From 11f90ceeb7547907be3ce14bcd29d6d377c6b302 Mon Sep 17 00:00:00 2001
From: Jiani Huang <jianih@seas.upenn.edu>
Date: Thu, 3 Jul 2025 15:43:33 -0400
Subject: [PATCH] cuda kernel code allow multi gpu

---
 sam2/csrc/connected_components.cu | 4 +++-
 1 file changed, 3 insertions(+), 1 deletion(-)

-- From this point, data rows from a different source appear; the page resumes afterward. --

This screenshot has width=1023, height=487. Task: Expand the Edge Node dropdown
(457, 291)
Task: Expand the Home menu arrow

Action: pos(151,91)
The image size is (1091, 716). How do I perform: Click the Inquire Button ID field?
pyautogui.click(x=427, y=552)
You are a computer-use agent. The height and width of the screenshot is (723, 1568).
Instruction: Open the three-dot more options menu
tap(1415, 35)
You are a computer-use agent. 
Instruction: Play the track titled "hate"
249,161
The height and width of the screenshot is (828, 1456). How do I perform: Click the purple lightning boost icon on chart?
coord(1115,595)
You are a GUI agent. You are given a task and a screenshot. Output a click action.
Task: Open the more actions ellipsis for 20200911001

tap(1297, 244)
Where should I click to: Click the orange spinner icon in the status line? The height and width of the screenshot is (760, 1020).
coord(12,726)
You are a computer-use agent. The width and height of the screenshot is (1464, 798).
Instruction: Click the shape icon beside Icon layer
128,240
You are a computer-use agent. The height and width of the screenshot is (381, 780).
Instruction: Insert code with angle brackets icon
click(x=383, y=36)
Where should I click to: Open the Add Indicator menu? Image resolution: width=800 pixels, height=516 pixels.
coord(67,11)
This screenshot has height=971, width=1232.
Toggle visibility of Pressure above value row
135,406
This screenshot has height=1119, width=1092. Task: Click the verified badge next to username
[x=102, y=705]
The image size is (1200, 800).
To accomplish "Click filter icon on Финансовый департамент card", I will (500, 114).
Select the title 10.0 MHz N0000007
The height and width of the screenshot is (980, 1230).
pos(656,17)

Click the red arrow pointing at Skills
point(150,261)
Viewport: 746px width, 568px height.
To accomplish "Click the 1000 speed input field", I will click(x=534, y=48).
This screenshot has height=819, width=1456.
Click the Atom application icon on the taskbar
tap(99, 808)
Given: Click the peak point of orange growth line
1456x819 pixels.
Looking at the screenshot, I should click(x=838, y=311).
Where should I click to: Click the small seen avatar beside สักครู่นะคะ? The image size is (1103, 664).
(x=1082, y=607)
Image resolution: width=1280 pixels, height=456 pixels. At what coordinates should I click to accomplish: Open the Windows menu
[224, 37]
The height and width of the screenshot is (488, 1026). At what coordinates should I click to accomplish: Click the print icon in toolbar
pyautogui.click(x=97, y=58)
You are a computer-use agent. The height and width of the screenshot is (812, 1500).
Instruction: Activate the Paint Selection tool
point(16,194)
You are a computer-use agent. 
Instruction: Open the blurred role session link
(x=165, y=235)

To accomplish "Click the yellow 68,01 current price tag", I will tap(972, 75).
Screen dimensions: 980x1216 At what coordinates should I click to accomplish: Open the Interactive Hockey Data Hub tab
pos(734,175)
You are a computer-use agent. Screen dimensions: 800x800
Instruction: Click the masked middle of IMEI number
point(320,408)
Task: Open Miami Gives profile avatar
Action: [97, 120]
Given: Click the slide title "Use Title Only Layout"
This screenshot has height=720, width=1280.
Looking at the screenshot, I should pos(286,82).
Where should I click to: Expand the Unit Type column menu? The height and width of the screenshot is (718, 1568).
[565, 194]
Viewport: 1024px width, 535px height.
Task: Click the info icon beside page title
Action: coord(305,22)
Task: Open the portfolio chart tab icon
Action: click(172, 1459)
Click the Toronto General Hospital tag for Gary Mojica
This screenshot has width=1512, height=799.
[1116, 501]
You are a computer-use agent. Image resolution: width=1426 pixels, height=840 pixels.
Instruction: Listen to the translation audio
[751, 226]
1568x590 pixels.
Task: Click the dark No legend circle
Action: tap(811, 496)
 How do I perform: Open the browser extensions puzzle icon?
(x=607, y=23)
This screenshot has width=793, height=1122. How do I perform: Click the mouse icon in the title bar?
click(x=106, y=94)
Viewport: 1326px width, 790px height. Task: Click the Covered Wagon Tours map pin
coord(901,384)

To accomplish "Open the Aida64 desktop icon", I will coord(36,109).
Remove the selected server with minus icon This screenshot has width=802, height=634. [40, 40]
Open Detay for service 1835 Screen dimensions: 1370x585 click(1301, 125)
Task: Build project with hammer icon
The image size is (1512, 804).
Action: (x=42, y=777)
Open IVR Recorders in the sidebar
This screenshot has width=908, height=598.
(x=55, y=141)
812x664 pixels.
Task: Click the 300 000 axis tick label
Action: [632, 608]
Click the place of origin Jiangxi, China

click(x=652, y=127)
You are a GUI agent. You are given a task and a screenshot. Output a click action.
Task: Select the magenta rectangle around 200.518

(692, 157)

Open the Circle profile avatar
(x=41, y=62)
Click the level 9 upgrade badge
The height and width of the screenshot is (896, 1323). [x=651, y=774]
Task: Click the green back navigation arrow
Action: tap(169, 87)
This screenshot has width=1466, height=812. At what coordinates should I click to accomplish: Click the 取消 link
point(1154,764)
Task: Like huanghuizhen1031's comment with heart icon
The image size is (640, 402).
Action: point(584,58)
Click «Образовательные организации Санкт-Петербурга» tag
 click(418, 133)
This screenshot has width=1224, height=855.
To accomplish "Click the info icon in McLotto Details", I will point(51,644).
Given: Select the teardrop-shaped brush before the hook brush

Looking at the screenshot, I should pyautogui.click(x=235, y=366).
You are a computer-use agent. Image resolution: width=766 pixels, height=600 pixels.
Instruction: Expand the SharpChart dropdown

diff --git a/sam2/csrc/connected_components.cu b/sam2/csrc/connected_components.cu
index ced21eb32..cd814fefa 100644
--- a/sam2/csrc/connected_components.cu
+++ b/sam2/csrc/connected_components.cu
@@ -212,6 +212,7 @@ __global__ void final_counting(
 
 std::vector<torch::Tensor> get_connected_componnets(
     const torch::Tensor& inputs) {
+  
   AT_ASSERTM(inputs.is_cuda(), "inputs must be a CUDA tensor");
   AT_ASSERTM(inputs.ndimension() == 4, "inputs must be [N, 1, H, W] shape");
   AT_ASSERTM(
@@ -240,7 +241,8 @@ std::vector<torch::Tensor> get_connected_componnets(
   dim3 grid_count =
       dim3((W + BLOCK_COLS) / BLOCK_COLS, (H + BLOCK_ROWS) / BLOCK_ROWS);
   dim3 block_count = dim3(BLOCK_COLS, BLOCK_ROWS);
-  cudaStream_t stream = at::cuda::getCurrentCUDAStream();
+  auto device_idx = inputs.device().index();
+  cudaStream_t stream = at::cuda::getCurrentCUDAStream(device_idx);
 
   for (int n = 0; n < N; n++) {
     uint32_t offset = n * H * W;